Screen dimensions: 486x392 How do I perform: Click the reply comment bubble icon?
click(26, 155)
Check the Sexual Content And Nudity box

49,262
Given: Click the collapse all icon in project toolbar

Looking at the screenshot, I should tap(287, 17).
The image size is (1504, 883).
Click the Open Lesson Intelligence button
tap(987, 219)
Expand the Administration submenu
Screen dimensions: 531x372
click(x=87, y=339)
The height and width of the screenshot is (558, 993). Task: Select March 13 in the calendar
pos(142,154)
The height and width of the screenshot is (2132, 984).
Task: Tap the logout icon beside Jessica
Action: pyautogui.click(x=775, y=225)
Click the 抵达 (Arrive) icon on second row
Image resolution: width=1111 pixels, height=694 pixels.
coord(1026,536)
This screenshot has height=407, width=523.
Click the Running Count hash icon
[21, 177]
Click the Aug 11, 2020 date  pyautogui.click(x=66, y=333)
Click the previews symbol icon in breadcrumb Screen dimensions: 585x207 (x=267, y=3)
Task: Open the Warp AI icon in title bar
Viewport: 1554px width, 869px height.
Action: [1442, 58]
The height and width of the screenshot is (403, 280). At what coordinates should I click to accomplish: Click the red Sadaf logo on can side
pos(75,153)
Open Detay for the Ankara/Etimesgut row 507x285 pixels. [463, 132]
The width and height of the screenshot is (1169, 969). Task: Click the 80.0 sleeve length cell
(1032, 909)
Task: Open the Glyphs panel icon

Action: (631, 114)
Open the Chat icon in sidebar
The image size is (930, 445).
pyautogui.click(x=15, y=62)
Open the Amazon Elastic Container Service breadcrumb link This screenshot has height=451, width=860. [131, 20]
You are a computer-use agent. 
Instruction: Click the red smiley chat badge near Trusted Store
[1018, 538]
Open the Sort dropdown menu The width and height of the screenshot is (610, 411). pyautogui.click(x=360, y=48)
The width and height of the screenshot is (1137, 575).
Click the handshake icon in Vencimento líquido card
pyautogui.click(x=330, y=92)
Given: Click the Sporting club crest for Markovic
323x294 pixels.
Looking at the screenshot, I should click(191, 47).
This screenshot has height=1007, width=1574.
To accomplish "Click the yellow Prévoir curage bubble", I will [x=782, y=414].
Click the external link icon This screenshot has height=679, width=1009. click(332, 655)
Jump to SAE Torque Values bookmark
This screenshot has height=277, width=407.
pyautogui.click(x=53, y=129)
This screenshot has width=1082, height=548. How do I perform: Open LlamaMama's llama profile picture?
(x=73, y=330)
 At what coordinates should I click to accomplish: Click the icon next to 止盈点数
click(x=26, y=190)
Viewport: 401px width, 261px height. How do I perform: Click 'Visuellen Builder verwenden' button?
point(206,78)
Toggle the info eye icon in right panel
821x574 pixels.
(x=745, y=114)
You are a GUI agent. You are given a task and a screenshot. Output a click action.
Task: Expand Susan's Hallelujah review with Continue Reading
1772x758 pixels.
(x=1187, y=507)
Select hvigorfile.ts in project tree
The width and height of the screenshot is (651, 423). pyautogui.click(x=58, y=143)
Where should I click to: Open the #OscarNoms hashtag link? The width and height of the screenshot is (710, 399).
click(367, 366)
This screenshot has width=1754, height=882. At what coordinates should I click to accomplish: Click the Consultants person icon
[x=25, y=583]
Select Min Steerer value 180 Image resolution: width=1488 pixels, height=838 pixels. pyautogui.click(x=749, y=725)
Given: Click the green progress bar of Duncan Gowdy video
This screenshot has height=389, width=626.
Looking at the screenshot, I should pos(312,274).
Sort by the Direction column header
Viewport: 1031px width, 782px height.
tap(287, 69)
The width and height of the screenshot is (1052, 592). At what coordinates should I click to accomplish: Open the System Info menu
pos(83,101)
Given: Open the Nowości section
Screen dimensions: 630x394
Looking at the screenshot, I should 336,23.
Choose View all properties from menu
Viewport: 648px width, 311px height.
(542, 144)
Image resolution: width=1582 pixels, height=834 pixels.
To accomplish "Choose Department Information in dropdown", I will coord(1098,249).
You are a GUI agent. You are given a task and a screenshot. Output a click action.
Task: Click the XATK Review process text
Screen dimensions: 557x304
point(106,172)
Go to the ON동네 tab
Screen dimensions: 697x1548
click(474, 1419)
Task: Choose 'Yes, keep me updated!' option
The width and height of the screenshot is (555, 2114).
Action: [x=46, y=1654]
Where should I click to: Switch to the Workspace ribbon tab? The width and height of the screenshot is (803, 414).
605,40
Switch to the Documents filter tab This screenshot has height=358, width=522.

-----

Your assignment —
Look above for the line that contains "This screenshot has height=389, width=626.". That line and every line after it through the end of the data must be written out exactly, with nothing else.

Completed task —
This screenshot has height=389, width=626.
Looking at the screenshot, I should pos(312,274).
Sort by the Direction column header
Viewport: 1031px width, 782px height.
tap(287, 69)
The width and height of the screenshot is (1052, 592). At what coordinates should I click to accomplish: Open the System Info menu
pos(83,101)
Given: Open the Nowości section
Screen dimensions: 630x394
Looking at the screenshot, I should 336,23.
Choose View all properties from menu
Viewport: 648px width, 311px height.
(542, 144)
Image resolution: width=1582 pixels, height=834 pixels.
To accomplish "Choose Department Information in dropdown", I will coord(1098,249).
You are a GUI agent. You are given a task and a screenshot. Output a click action.
Task: Click the XATK Review process text
Screen dimensions: 557x304
point(106,172)
Go to the ON동네 tab
Screen dimensions: 697x1548
click(474, 1419)
Task: Choose 'Yes, keep me updated!' option
The width and height of the screenshot is (555, 2114).
Action: [x=46, y=1654]
Where should I click to: Switch to the Workspace ribbon tab? The width and height of the screenshot is (803, 414).
605,40
Switch to the Documents filter tab This screenshot has height=358, width=522.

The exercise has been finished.